There is also a "transfer" to get into Djenne at a fork in the road where everyone's a bandit and I was the only white guy. The more upstanding of those bandits threaten tourists with the possibility of having to spend the night on the side of the road to cajole them into paying exorbitant sums for a half-hour car ride. The game there is to get out as quickly as possible without having to pay your life's savings to do it. Though I didn't end up resorting to hitchhiking, I can't say that I didn't consider it.
Since I was officially on assignment as a photographer for the Djenne Office of Tourism, I got a couple "extras" that many tourists don't get. Also, in a place that's accustomed to tourists, my Bambara helped me to get around in ways that impressed even me.
Djenne is known for its incredible mud mosque, which is reportedly the largest mud building in the world. The town has a long and incredible history as an important stop in the trans-Saharan trade, then rivaling Timbuktu as a center of Islamic learning. After only a few hours in the city, its long Muslim tradition was palpable.

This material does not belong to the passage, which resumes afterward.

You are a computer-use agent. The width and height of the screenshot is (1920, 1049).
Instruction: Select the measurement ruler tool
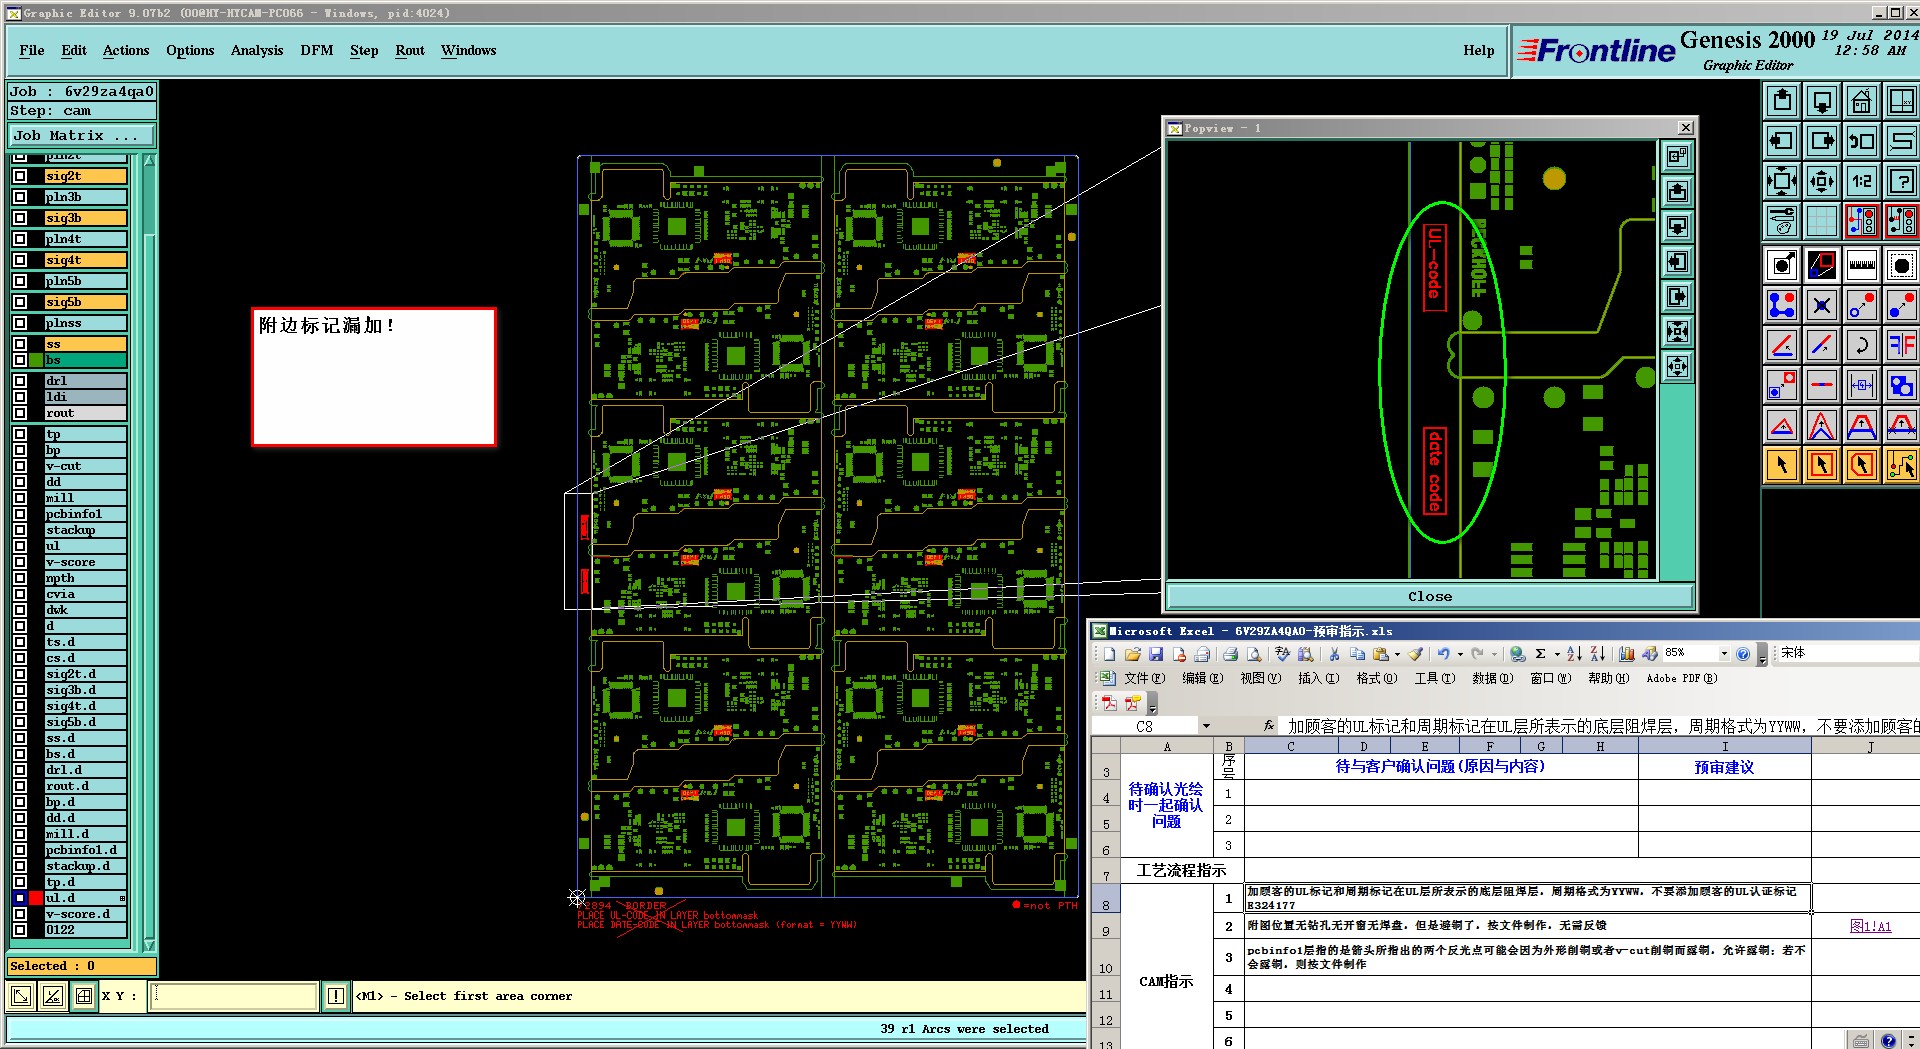click(x=1861, y=265)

One of my favorite things was a tour of the Djenne-Djeno archaeological site. I was accompanied by the archaeologist who opened the site in the 1970's, and who has made it her life's work to begin to understand the people who once lived there. Djenne-Djeno was the site of the original fishing village which quickly grew into a trading hub and subsequently moved across the river to the town's current site. The ground there is literally covered in pot shards that easily date back hundreds of years, and the few feet under the ground are filled with clues about the evolution of trans-Saharan trade, and the societies that occupied all ends of that trade when it was central to human civilization. Having a personal, guided tour with unlimited question and answer with the world's foremost expert on the site was a real treat.

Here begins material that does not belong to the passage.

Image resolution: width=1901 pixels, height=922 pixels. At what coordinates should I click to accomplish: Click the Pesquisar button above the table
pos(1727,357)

The other, obvious highlight of my Djenne tour was the mosque. Since I was "on assignment", I went to the mosque one morning well before sunrise to document it as the sky changed colors. I stood in the refreshing morning chill and watched as the mosque changed from a barely-visible silhouette against the night sky to a deep red as sunrise hit it's face, and then faded to it's natural mud color. It's always beautiful, but in the eery stillness I was able to sit in the center of Djenne, unbothered by the usual players who are invariably looking for tourists' money. I heard the beautiful, lilting call of morning prayer that acts as the town's alarm clock. I saw the comings and goings of the mosque as the truly faithful shuffled in for morning prayer.
Because of its isolation and the people who refuse to leave tourists alone, Djenne is a punishing place to be an outsider. But in that still moment, it was apparent to me why people brave the drive, the heat, the sand, and the kids to sit in front of this building of mud and appreciate its beauty and the human history it represents.